- What is needed -
Rewrite the items from the start through the line containing "pos(165,36)", inclusive, replacing "Apricot" with "Lavender" and keeping everything else the same. Leave the pictures out of your answer.

- Data supplied -
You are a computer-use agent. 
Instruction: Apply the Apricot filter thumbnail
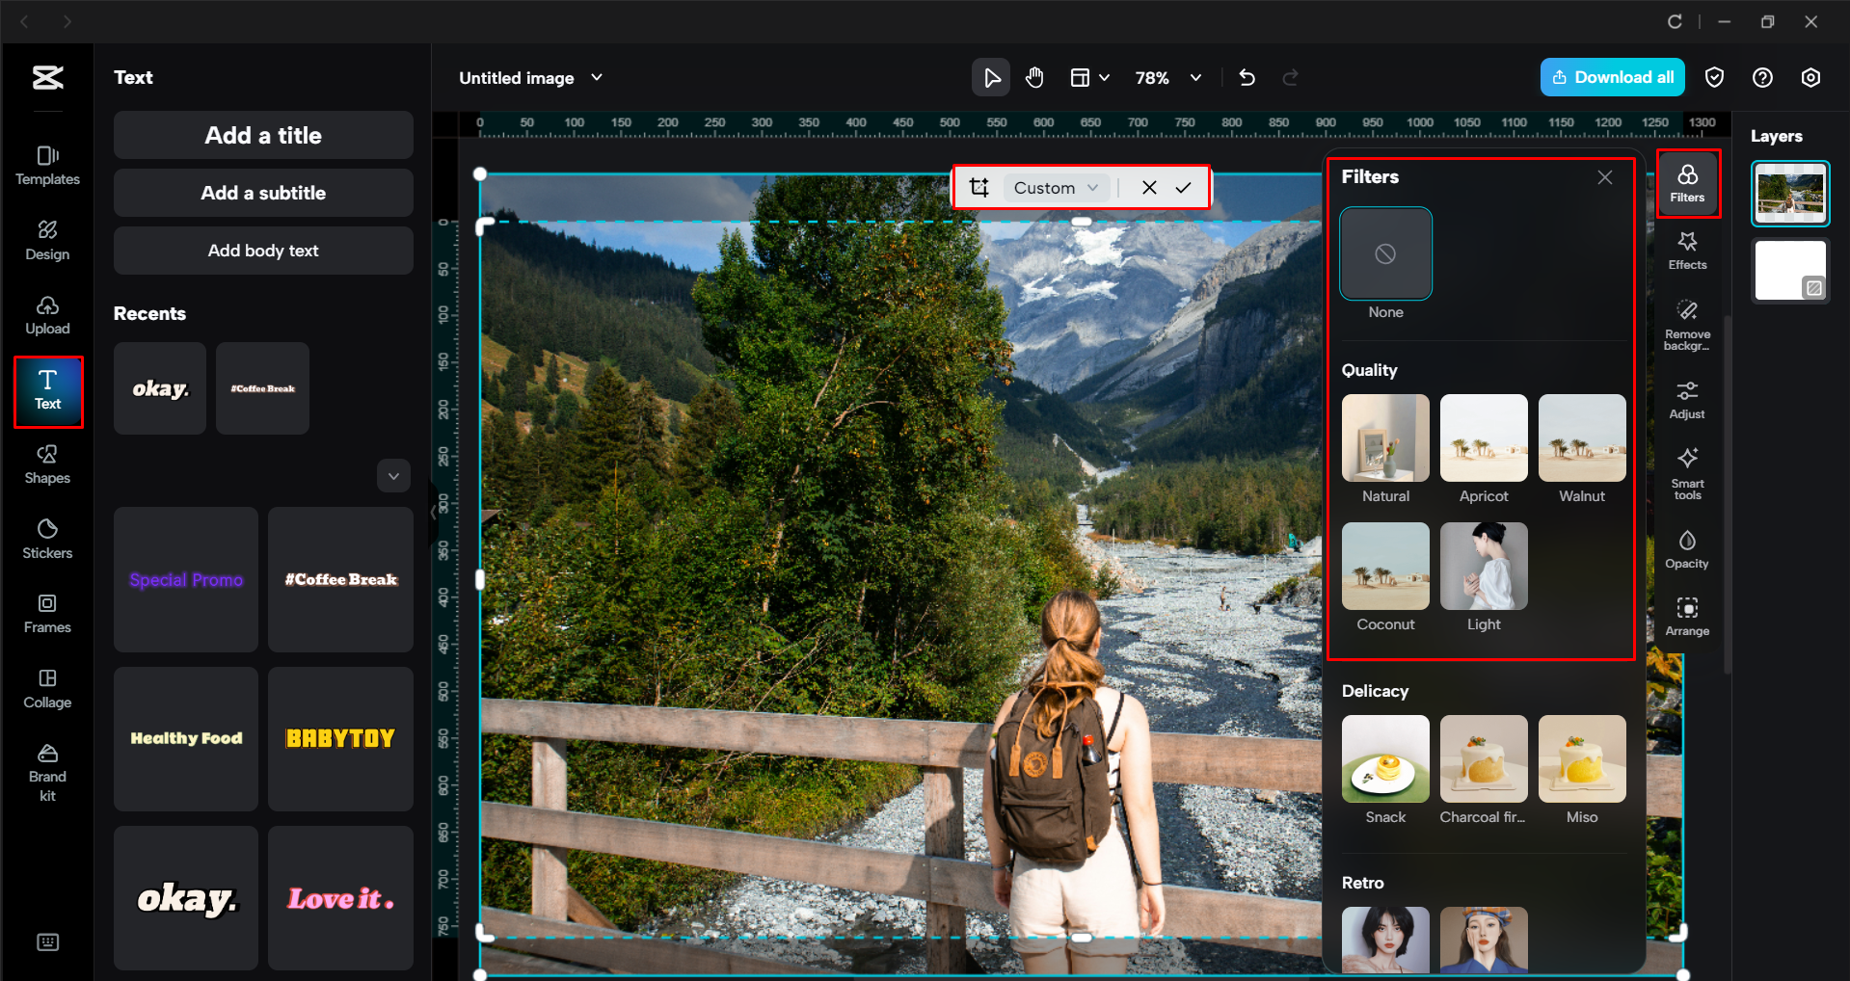coord(1483,438)
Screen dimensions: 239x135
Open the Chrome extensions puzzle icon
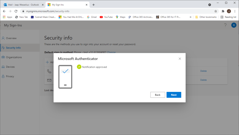tap(223, 11)
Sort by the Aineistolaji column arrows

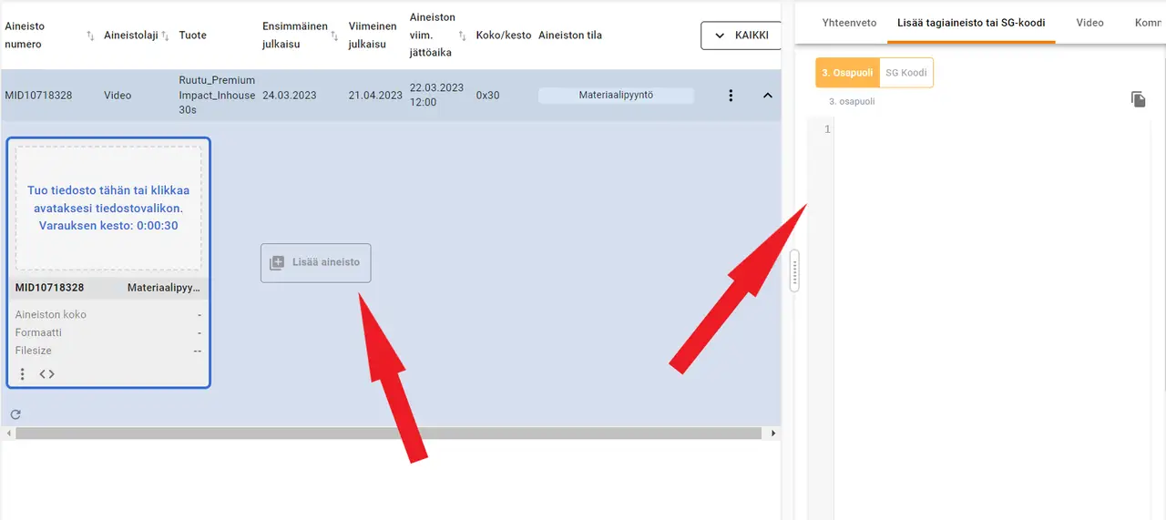pos(165,36)
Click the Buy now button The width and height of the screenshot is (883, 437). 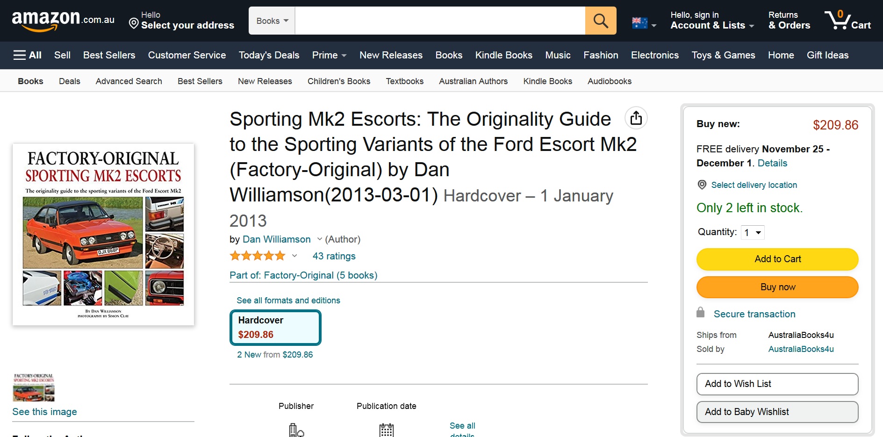tap(777, 287)
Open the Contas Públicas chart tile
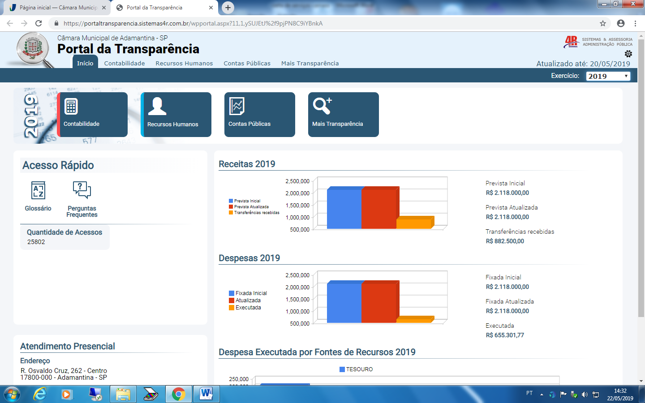This screenshot has width=645, height=403. [x=259, y=114]
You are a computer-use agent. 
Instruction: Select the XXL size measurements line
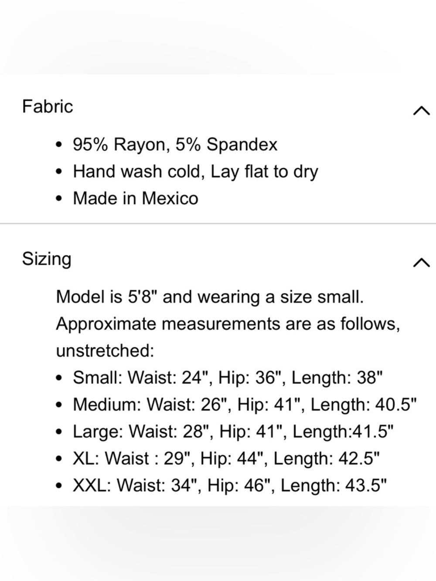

- Solution to this exercise -
You are a computer-use agent. 
Instruction: Apply the Lavender filter thumbnail
coord(1483,438)
Screen dimensions: 239x135
Open the Chrome extensions puzzle icon
tap(223, 11)
Sort by the Aineistolaji column arrows

pos(165,36)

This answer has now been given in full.